La estafa del contrato único: otra vuelta de tuerca


En la anterior entrada trataba uno de los temas que ha sido recurrente en el blog y que volvió a ponerse de actualidad: el famoso “contrato único”. En el mismo hacía un repaso del asunto, siendo de la opinión de que al final este tema no es más que una “cuestión de dinero”, como me dijo el abogado de empresa que encontré en mi primera y única conciliación. Y es que el contrato único no era ni bueno ni malo, pero las propuestas hechas desde ciertos think tanks no son más que maniobras con el fin de conseguir un abaratamiento del despido generalizado, con el argumento demagogo de salvar a los “desvalidos”. Hoy le daremos otra vuelta de tuerca al asunto, para ver cómo lo dicho el otro día sigue estando vigente.

A los lectores les pudo llamar la atención la comparación entre el antiguo sistema de 45 días con el contrato único, ya que hoy no existe y además dudo que vuelva mientras yo viva.
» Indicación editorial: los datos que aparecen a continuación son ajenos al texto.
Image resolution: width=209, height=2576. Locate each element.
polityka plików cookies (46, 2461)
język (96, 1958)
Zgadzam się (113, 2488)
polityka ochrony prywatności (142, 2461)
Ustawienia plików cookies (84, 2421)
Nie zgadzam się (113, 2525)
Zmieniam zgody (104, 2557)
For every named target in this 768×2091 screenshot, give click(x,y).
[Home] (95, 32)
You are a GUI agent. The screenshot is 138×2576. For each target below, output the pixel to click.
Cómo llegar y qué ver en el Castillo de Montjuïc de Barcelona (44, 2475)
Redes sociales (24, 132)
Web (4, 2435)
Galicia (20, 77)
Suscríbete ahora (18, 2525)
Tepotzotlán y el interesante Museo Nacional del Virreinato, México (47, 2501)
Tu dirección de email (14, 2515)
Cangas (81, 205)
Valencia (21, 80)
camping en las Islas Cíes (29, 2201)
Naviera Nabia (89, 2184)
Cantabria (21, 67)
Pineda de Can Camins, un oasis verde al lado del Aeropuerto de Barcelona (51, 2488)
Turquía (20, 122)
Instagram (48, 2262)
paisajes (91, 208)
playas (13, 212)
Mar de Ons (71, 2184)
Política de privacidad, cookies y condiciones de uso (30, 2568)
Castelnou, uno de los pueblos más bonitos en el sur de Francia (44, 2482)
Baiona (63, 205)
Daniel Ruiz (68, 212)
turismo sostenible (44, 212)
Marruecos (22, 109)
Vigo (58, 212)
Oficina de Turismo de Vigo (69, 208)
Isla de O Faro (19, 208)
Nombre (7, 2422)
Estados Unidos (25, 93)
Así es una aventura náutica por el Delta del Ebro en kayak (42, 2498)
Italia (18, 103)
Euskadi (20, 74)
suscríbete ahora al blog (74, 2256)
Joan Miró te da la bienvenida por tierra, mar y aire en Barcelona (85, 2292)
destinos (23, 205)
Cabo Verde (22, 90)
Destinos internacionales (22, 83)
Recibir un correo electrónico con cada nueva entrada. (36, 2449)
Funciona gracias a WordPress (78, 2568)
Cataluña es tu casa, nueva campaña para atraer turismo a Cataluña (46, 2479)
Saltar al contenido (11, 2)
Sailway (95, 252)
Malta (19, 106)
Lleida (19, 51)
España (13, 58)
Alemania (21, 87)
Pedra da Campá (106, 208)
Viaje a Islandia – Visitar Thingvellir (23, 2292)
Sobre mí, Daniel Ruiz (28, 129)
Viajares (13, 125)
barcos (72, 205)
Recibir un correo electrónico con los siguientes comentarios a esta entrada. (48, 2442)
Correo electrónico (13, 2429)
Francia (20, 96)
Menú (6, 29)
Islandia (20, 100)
El motivo como comentaba entonces, es que éste era el sistema existente cuando se empezó a hablar del contrato único y sobre aquel sistema es sobre el que FEDEA hizo su propuesta. Pero en estos días se ha producido un “hecho” que motiva esta entrada.

Uno de los profetas del contrato único se nos ha aparecido: el Funcionario Dolado.  Bueno, él nunca se marchó igual que no se ha marchado de esa plaza de funcionario que tanto odia y que no suelta el jodío, plaza ganada gracias a su afinidad con alguno de nuestros Padres Constitucionales. A su figura le hemos dedicado algún que otro improperio y siempre me gusta recordarle por esta épica columna en Público, en la que se nos mostró sus dotes de visionario. Sí, estos son los que quieren arreglar el país. Si han leído la columna donde Funcionario Dolado comparaba a los que hablaban de “catástrofe económica” con los de las “Kangoos del 11-M” habrán visto que, además del descojono que supone leer esto 5 años después, el tipo era muy crítico con los nuevos dueños de Expansión. Porque estos eran muy malos y él es un tipo sin ningún conflicto de intereses. Repasen el elenco y verán parte de la comisión sobre pensiones y otros elementos “científicos” habituales en los medios. Es lo que tiene la “independencia” y el “no necesitar cargos porque se vive muy bien de profesor universitario”, que no se pierden un sarao.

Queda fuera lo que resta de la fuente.